What the task asks:
What is needed here is an exact copy of all the records below.

Extracted information:
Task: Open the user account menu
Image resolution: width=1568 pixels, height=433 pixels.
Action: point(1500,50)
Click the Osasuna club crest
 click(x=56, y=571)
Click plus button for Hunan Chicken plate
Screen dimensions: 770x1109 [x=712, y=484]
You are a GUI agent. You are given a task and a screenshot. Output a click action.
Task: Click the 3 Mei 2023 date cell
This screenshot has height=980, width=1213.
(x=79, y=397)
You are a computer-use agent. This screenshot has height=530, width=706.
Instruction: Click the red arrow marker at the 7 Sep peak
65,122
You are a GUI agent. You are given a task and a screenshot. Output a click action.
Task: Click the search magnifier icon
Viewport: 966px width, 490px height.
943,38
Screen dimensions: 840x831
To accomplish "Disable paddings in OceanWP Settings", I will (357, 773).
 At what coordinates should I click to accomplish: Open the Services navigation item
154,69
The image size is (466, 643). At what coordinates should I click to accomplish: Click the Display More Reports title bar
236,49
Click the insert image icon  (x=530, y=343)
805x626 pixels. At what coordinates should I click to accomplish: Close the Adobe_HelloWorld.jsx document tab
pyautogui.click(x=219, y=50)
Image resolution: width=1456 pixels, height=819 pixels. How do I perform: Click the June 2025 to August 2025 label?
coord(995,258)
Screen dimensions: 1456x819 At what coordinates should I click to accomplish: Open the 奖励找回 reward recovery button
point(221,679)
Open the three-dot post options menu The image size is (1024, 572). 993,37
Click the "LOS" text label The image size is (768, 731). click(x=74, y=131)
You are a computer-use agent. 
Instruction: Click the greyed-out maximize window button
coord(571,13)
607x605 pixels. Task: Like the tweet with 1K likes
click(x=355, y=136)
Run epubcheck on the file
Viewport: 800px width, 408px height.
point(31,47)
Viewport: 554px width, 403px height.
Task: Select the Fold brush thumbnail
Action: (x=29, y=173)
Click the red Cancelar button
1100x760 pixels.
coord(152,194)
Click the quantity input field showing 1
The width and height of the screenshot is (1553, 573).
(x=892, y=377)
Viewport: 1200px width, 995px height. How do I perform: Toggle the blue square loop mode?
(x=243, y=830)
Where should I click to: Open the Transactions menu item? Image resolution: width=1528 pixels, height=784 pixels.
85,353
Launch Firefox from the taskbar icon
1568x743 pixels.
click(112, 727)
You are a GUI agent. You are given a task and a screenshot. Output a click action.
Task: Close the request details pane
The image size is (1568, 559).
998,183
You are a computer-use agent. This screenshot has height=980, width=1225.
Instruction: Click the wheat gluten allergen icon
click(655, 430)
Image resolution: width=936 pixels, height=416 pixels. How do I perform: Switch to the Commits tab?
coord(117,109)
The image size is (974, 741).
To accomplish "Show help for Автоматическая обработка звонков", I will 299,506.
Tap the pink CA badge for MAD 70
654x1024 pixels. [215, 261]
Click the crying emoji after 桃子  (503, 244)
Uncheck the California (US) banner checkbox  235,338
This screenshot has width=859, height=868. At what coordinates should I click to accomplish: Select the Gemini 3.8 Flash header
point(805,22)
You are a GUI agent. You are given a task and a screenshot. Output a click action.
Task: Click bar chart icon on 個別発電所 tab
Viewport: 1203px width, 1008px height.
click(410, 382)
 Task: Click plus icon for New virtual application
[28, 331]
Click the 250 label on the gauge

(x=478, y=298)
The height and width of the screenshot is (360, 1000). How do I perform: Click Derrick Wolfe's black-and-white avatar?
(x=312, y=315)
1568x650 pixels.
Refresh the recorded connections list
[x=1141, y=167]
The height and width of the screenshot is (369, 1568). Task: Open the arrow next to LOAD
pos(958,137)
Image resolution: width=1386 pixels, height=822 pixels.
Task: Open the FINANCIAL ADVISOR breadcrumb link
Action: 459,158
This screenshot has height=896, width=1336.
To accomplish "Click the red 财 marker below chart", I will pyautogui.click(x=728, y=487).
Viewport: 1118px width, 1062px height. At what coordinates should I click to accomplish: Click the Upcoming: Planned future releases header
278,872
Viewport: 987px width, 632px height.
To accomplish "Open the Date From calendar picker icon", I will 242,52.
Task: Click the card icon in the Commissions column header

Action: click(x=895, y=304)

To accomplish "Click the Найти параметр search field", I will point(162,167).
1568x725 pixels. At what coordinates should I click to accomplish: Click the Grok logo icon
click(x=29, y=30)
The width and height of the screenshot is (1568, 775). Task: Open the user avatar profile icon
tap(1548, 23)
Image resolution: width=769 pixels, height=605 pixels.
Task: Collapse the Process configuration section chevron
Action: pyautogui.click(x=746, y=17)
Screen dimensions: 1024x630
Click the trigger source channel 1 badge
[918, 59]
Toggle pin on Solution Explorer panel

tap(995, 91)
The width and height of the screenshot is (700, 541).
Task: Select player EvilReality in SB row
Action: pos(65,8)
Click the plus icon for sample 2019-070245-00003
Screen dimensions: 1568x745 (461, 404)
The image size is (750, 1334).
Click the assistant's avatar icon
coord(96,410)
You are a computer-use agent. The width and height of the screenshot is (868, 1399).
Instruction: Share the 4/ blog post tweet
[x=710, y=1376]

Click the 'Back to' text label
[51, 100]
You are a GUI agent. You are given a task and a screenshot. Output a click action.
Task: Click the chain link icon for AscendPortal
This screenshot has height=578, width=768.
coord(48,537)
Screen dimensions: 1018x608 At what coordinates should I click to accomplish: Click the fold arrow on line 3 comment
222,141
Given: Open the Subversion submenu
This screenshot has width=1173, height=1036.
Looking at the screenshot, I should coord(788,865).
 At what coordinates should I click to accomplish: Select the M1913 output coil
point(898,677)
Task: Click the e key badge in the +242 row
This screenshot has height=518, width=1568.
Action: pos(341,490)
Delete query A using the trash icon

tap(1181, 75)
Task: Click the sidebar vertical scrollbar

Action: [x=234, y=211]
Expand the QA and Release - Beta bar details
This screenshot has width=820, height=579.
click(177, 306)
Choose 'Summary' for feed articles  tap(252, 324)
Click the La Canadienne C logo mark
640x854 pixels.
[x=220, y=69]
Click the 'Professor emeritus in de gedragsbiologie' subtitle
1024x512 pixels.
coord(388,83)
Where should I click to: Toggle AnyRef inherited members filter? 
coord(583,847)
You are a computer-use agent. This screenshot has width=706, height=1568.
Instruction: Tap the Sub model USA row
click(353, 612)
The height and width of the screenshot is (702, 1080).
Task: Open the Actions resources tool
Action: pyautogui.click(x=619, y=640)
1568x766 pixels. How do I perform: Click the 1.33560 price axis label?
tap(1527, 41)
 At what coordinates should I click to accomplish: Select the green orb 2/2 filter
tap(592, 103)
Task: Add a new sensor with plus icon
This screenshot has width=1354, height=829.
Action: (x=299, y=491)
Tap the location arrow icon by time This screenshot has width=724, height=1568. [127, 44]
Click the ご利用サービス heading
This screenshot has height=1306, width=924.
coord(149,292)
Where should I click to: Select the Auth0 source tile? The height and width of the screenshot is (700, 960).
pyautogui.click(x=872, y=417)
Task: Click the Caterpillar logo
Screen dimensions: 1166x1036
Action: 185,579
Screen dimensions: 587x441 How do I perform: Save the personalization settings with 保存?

Exercise result:
Task: Open the user account menu
Image resolution: width=1568 pixels, height=433 pixels.
Action: point(1500,50)
Click the Osasuna club crest
 click(x=56, y=571)
Click plus button for Hunan Chicken plate
Screen dimensions: 770x1109 [x=712, y=484]
You are a GUI agent. You are given a task and a screenshot. Output a click action.
Task: Click the 3 Mei 2023 date cell
This screenshot has height=980, width=1213.
(x=79, y=397)
You are a computer-use agent. This screenshot has height=530, width=706.
Instruction: Click the red arrow marker at the 7 Sep peak
65,122
You are a GUI agent. You are given a task and a screenshot. Output a click action.
Task: Click the search magnifier icon
Viewport: 966px width, 490px height.
943,38
Screen dimensions: 840x831
To accomplish "Disable paddings in OceanWP Settings", I will (357, 773).
 At what coordinates should I click to accomplish: Open the Services navigation item
154,69
The image size is (466, 643). At what coordinates should I click to accomplish: Click the Display More Reports title bar
236,49
Click the insert image icon  (x=530, y=343)
805x626 pixels. At what coordinates should I click to accomplish: Close the Adobe_HelloWorld.jsx document tab
pyautogui.click(x=219, y=50)
Image resolution: width=1456 pixels, height=819 pixels. How do I perform: Click the June 2025 to August 2025 label?
coord(995,258)
Screen dimensions: 1456x819 At what coordinates should I click to accomplish: Open the 奖励找回 reward recovery button
point(221,679)
Open the three-dot post options menu The image size is (1024, 572). 993,37
Click the "LOS" text label The image size is (768, 731). click(x=74, y=131)
You are a computer-use agent. 
Instruction: Click the greyed-out maximize window button
coord(571,13)
607x605 pixels. Task: Like the tweet with 1K likes
click(x=355, y=136)
Run epubcheck on the file
Viewport: 800px width, 408px height.
point(31,47)
Viewport: 554px width, 403px height.
Task: Select the Fold brush thumbnail
Action: (x=29, y=173)
Click the red Cancelar button
1100x760 pixels.
coord(152,194)
Click the quantity input field showing 1
The width and height of the screenshot is (1553, 573).
(x=892, y=377)
Viewport: 1200px width, 995px height. How do I perform: Toggle the blue square loop mode?
(x=243, y=830)
Where should I click to: Open the Transactions menu item? Image resolution: width=1528 pixels, height=784 pixels.
85,353
Launch Firefox from the taskbar icon
1568x743 pixels.
click(112, 727)
You are a GUI agent. You are given a task and a screenshot. Output a click action.
Task: Close the request details pane
The image size is (1568, 559).
998,183
You are a computer-use agent. This screenshot has height=980, width=1225.
Instruction: Click the wheat gluten allergen icon
click(655, 430)
Image resolution: width=936 pixels, height=416 pixels. How do I perform: Switch to the Commits tab?
coord(117,109)
The image size is (974, 741).
To accomplish "Show help for Автоматическая обработка звонков", I will 299,506.
Tap the pink CA badge for MAD 70
654x1024 pixels. [215, 261]
Click the crying emoji after 桃子  (503, 244)
Uncheck the California (US) banner checkbox  235,338
This screenshot has width=859, height=868. At what coordinates should I click to accomplish: Select the Gemini 3.8 Flash header
point(805,22)
You are a GUI agent. You are given a task and a screenshot. Output a click action.
Task: Click bar chart icon on 個別発電所 tab
Viewport: 1203px width, 1008px height.
click(410, 382)
 Task: Click plus icon for New virtual application
[28, 331]
Click the 250 label on the gauge

(x=478, y=298)
The height and width of the screenshot is (360, 1000). How do I perform: Click Derrick Wolfe's black-and-white avatar?
(x=312, y=315)
1568x650 pixels.
Refresh the recorded connections list
[x=1141, y=167]
The height and width of the screenshot is (369, 1568). Task: Open the arrow next to LOAD
pos(958,137)
Image resolution: width=1386 pixels, height=822 pixels.
Task: Open the FINANCIAL ADVISOR breadcrumb link
Action: 459,158
This screenshot has height=896, width=1336.
To accomplish "Click the red 财 marker below chart", I will pyautogui.click(x=728, y=487).
Viewport: 1118px width, 1062px height. At what coordinates should I click to accomplish: Click the Upcoming: Planned future releases header
278,872
Viewport: 987px width, 632px height.
To accomplish "Open the Date From calendar picker icon", I will 242,52.
Task: Click the card icon in the Commissions column header

Action: click(x=895, y=304)

To accomplish "Click the Найти параметр search field", I will point(162,167).
1568x725 pixels. At what coordinates should I click to accomplish: Click the Grok logo icon
click(x=29, y=30)
The width and height of the screenshot is (1568, 775). Task: Open the user avatar profile icon
tap(1548, 23)
Image resolution: width=769 pixels, height=605 pixels.
Task: Collapse the Process configuration section chevron
Action: pyautogui.click(x=746, y=17)
Screen dimensions: 1024x630
Click the trigger source channel 1 badge
[918, 59]
Toggle pin on Solution Explorer panel

tap(995, 91)
The width and height of the screenshot is (700, 541).
Task: Select player EvilReality in SB row
Action: pos(65,8)
Click the plus icon for sample 2019-070245-00003
Screen dimensions: 1568x745 (461, 404)
The image size is (750, 1334).
Click the assistant's avatar icon
coord(96,410)
You are a computer-use agent. The width and height of the screenshot is (868, 1399).
Instruction: Share the 4/ blog post tweet
[x=710, y=1376]

Click the 'Back to' text label
[51, 100]
You are a GUI agent. You are given a task and a screenshot. Output a click action.
Task: Click the chain link icon for AscendPortal
This screenshot has height=578, width=768.
coord(48,537)
Screen dimensions: 1018x608 At what coordinates should I click to accomplish: Click the fold arrow on line 3 comment
222,141
Given: Open the Subversion submenu
This screenshot has width=1173, height=1036.
Looking at the screenshot, I should coord(788,865).
 At what coordinates should I click to accomplish: Select the M1913 output coil
point(898,677)
Task: Click the e key badge in the +242 row
This screenshot has height=518, width=1568.
Action: pos(341,490)
Delete query A using the trash icon

tap(1181, 75)
Task: Click the sidebar vertical scrollbar

Action: [x=234, y=211]
Expand the QA and Release - Beta bar details
This screenshot has width=820, height=579.
click(177, 306)
Choose 'Summary' for feed articles  tap(252, 324)
Click the La Canadienne C logo mark
640x854 pixels.
[x=220, y=69]
Click the 'Professor emeritus in de gedragsbiologie' subtitle
1024x512 pixels.
coord(388,83)
Where should I click to: Toggle AnyRef inherited members filter? 
coord(583,847)
You are a computer-use agent. This screenshot has width=706, height=1568.
Instruction: Tap the Sub model USA row
click(353, 612)
The height and width of the screenshot is (702, 1080).
Task: Open the Actions resources tool
Action: pyautogui.click(x=619, y=640)
1568x766 pixels. How do I perform: Click the 1.33560 price axis label?
tap(1527, 41)
 At what coordinates should I click to accomplish: Select the green orb 2/2 filter
tap(592, 103)
Task: Add a new sensor with plus icon
This screenshot has width=1354, height=829.
Action: (x=299, y=491)
Tap the location arrow icon by time This screenshot has width=724, height=1568. [127, 44]
Click the ご利用サービス heading
This screenshot has height=1306, width=924.
coord(149,292)
Where should I click to: Select the Auth0 source tile? The height and width of the screenshot is (700, 960).
pyautogui.click(x=872, y=417)
Task: Click the Caterpillar logo
Screen dimensions: 1166x1036
Action: 185,579
Screen dimensions: 587x441 How do I perform: Save the personalization settings with 保存?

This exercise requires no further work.